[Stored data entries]
____

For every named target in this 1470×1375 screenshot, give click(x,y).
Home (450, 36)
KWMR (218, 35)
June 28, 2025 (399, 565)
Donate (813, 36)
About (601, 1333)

____

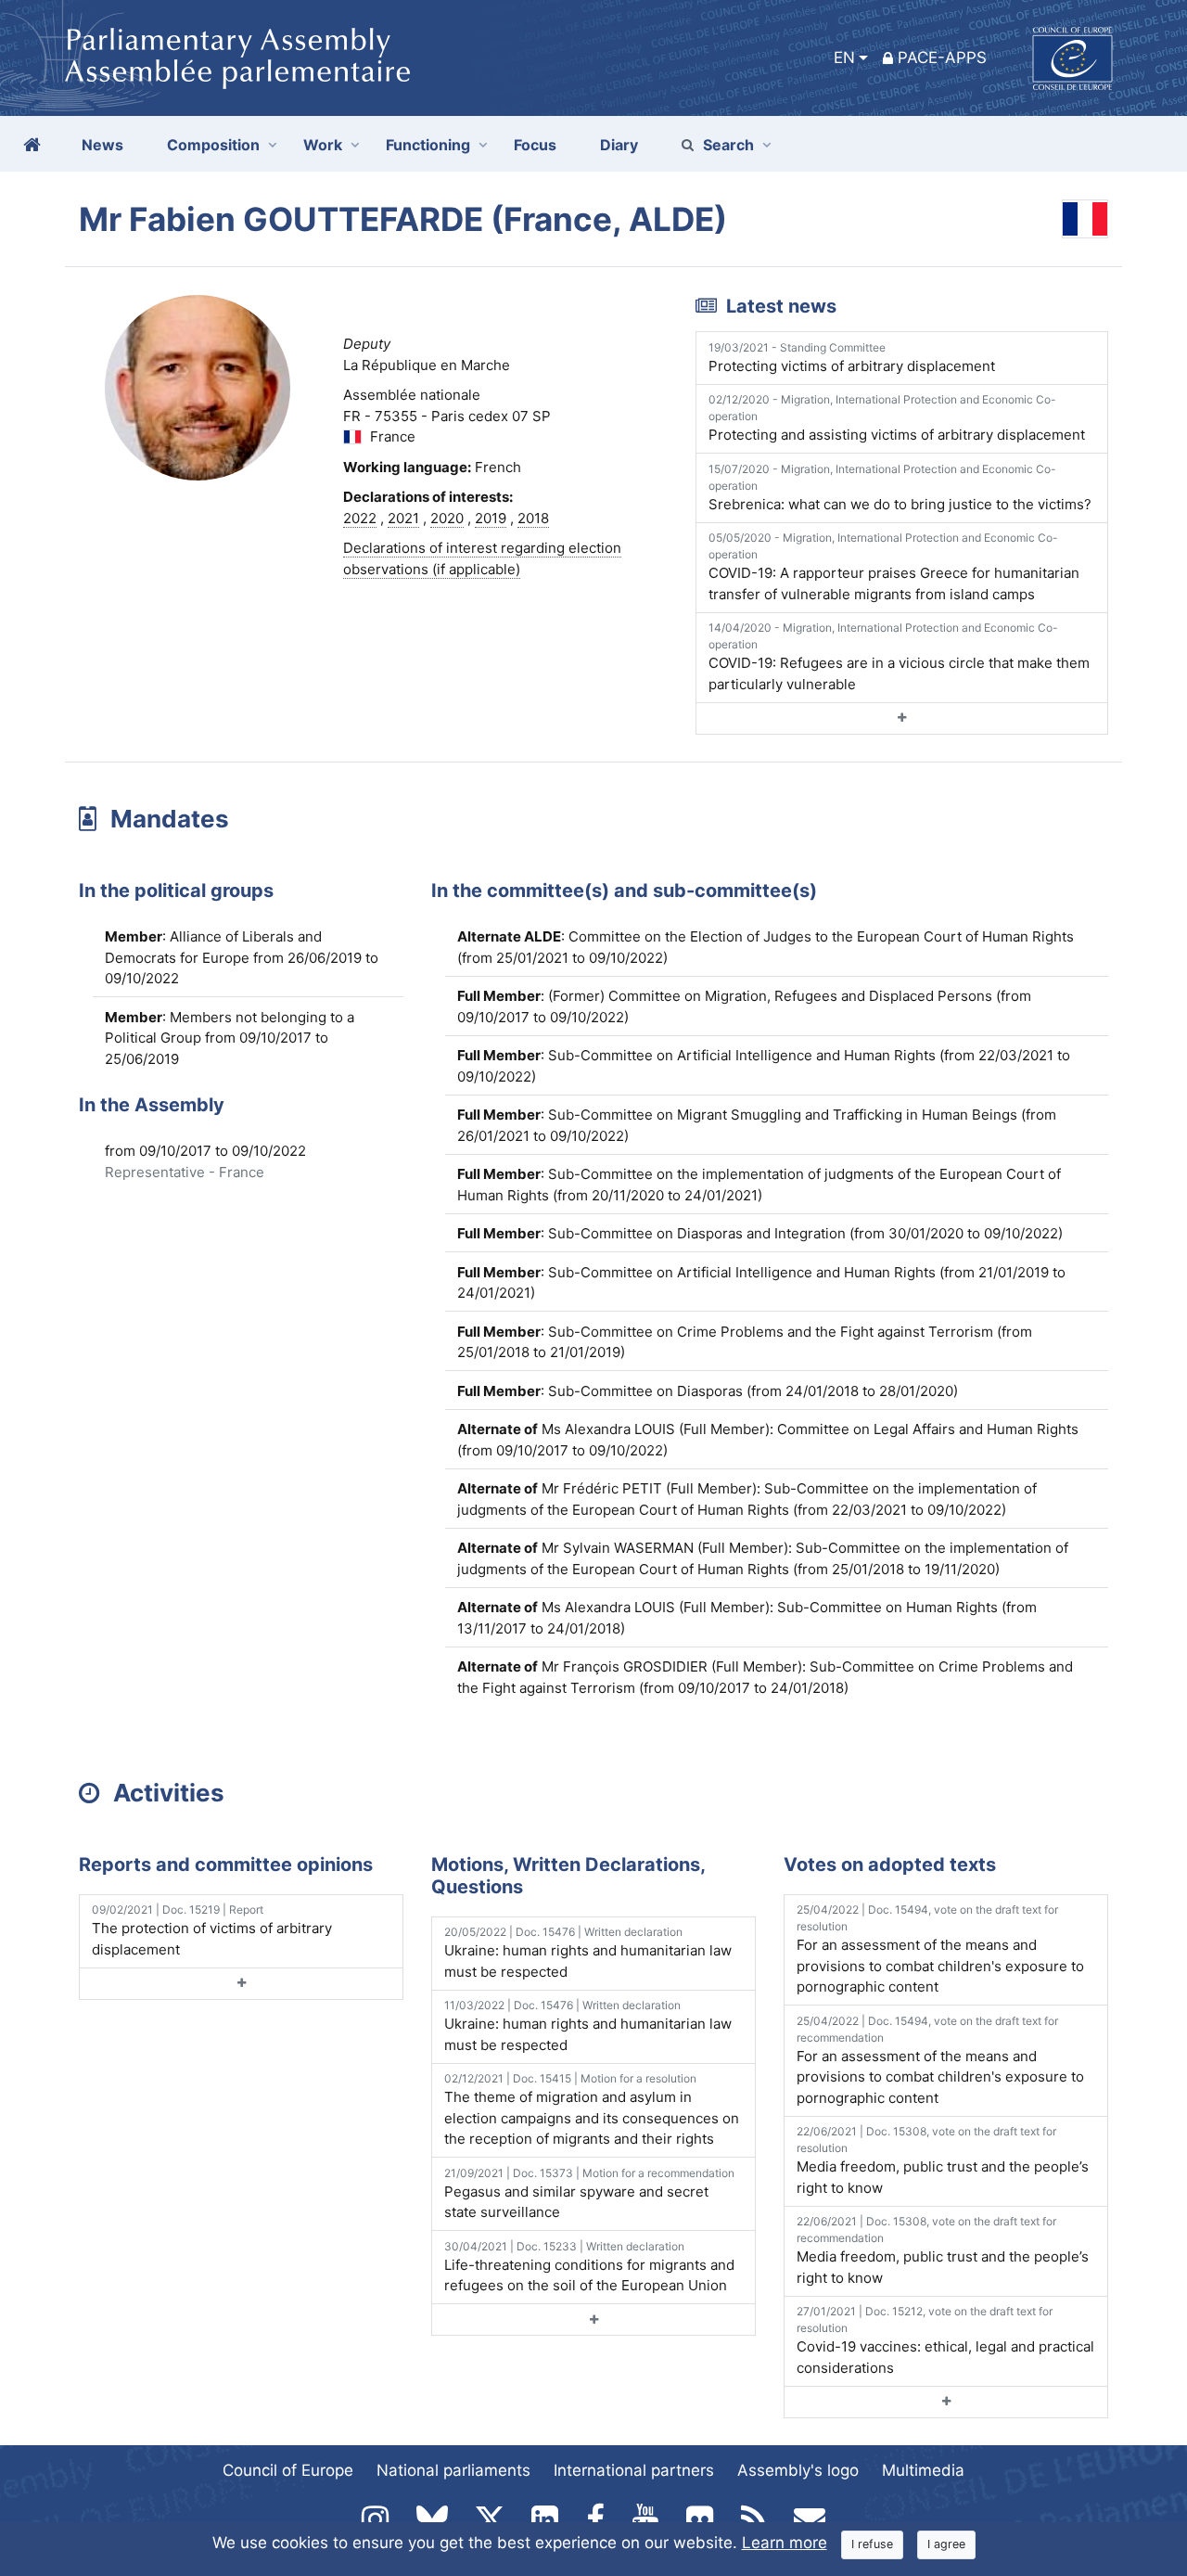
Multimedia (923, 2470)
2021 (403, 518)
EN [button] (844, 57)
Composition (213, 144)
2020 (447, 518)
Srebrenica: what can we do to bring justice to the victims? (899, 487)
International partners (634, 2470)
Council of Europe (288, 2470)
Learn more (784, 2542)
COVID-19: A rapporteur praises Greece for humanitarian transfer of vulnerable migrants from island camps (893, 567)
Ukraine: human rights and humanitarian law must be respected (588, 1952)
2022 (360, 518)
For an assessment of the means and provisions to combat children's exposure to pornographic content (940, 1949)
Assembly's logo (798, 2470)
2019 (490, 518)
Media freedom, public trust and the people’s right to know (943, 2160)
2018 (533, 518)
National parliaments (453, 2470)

____

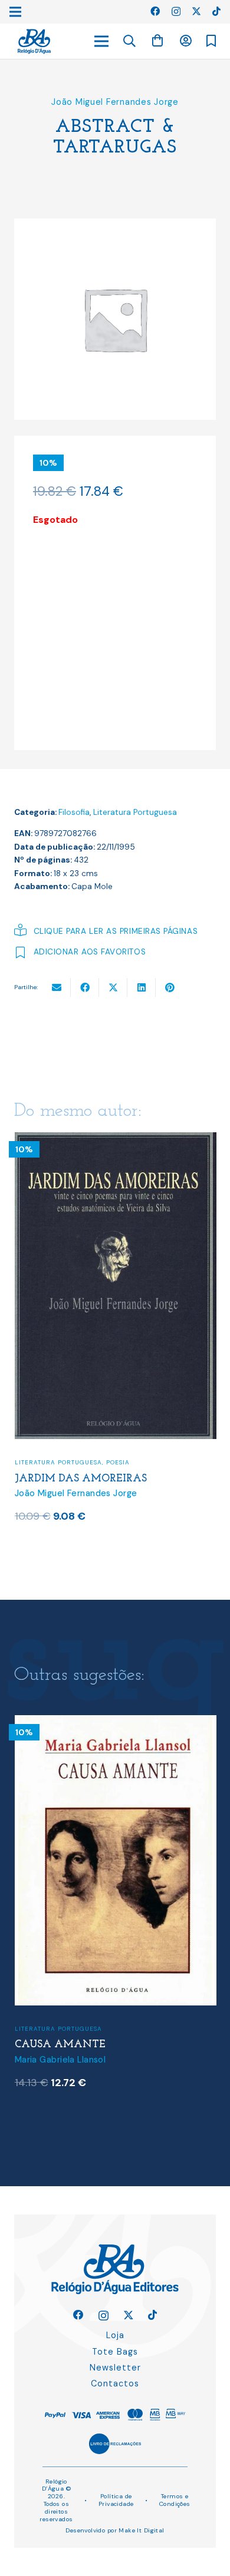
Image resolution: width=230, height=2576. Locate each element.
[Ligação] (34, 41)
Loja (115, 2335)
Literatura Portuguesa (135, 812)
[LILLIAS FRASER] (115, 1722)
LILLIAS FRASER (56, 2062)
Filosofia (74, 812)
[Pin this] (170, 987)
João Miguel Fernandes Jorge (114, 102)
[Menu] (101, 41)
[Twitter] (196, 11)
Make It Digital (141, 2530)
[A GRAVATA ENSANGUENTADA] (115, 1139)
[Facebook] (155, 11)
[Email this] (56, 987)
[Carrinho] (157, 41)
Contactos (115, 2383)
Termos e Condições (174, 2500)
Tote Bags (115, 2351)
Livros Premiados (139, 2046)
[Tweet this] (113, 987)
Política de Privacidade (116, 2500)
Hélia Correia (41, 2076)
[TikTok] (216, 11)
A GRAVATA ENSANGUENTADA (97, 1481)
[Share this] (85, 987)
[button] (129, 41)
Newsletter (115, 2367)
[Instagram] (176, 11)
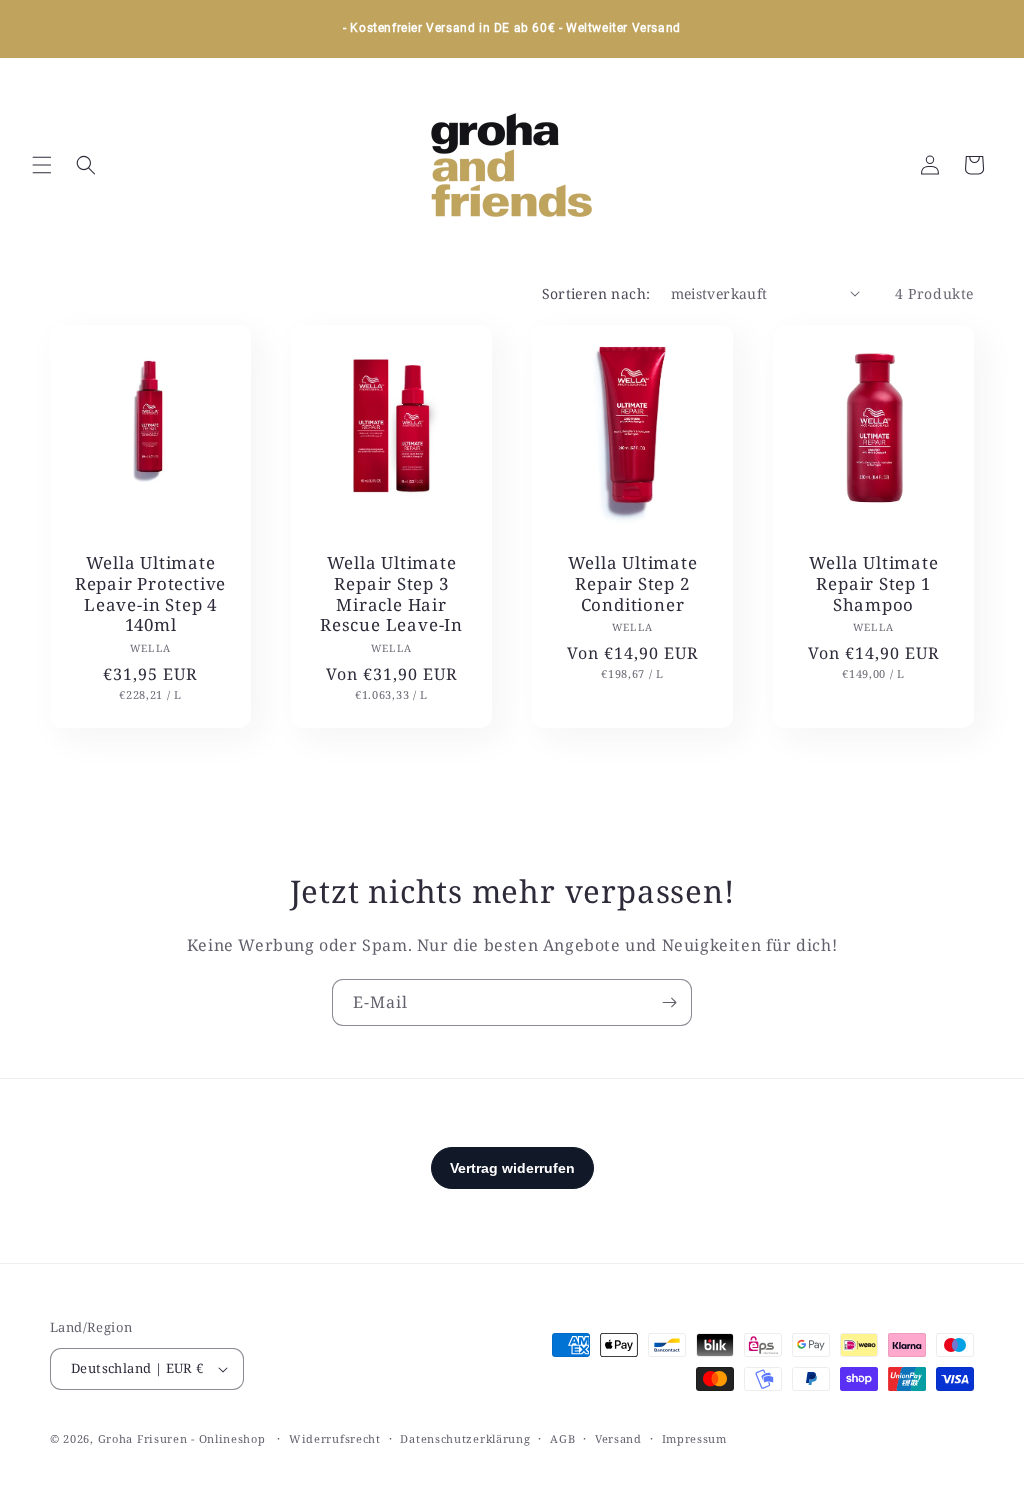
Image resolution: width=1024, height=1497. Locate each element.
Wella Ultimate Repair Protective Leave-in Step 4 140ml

____

● **About this exercise**: Repeat only the stretch of data above that runs from the line with "Newsletter (115, 2367)" to the line with "Wella Ultimate Repair". Keep both end lines; exclude pictures.

● **Exercise answer**:
Newsletter (115, 2367)
[Instagram] (176, 11)
Image resolution: width=1024, height=1497. Locate each element.
Wella Ultimate Repair Protective Leave-in Step 4 140ml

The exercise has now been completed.